That air pocket scenario is exactly why we don't check very many bank holes. We were checking a new riprap wall yesterday and I had a big water snake come out of a crack and eyeball me eye to eye. Poisonous or not, that brought an immediate halt to the activities there. :lol:


----------



## Quackrstackr (Jun 15, 2010)

First fish of the day on Saturday.


----------



## Ictalurus (Jun 15, 2010)

Nice! =D> You eat those?


----------



## Quackrstackr (Jun 15, 2010)

Some of them. We will usually keep 2 or 3 per year and we did that on the first day. It doesn't take many to keep you supplied.

We turn the rest of them loose.


----------



## Brine (Jun 15, 2010)

I assume these holes are also good for dropping a bluegill into :roll: 

Do you ever rod and reel fish the same holes you grapple? Winter time?


----------



## Quackrstackr (Jun 15, 2010)

The holes are above the waterline in the winter because of drawdown.

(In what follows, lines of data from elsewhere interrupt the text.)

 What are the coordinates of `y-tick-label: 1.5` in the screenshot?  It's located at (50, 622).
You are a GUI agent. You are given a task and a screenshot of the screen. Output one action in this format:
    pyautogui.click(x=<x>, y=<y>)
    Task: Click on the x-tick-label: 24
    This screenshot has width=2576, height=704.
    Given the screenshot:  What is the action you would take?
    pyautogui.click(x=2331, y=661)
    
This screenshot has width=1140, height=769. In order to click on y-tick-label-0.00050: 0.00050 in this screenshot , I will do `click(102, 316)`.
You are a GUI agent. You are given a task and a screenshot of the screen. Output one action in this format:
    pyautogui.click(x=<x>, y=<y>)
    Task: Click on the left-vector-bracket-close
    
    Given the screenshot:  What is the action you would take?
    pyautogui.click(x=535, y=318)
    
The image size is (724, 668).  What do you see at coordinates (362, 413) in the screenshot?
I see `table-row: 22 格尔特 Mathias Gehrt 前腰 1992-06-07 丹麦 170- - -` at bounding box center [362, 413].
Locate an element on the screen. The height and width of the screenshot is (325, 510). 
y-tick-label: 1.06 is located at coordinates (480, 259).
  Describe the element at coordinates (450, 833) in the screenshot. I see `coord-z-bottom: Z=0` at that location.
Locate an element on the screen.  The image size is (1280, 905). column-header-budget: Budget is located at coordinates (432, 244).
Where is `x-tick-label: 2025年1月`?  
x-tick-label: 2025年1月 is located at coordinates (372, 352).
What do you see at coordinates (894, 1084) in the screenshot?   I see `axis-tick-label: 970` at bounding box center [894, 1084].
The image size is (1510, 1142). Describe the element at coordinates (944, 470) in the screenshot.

We've thought about herding a bluegill in one but where's the fun in that? :mrgreen: 

We ran an aqua-view camera that was the shape of a bluegill into one two years ago while filming a tv show and the fish immediately snapped it in half. :lol: :shock: 

(honestly, the fish would cut your line immediately on the rough sides of the hole if you hooked one)


----------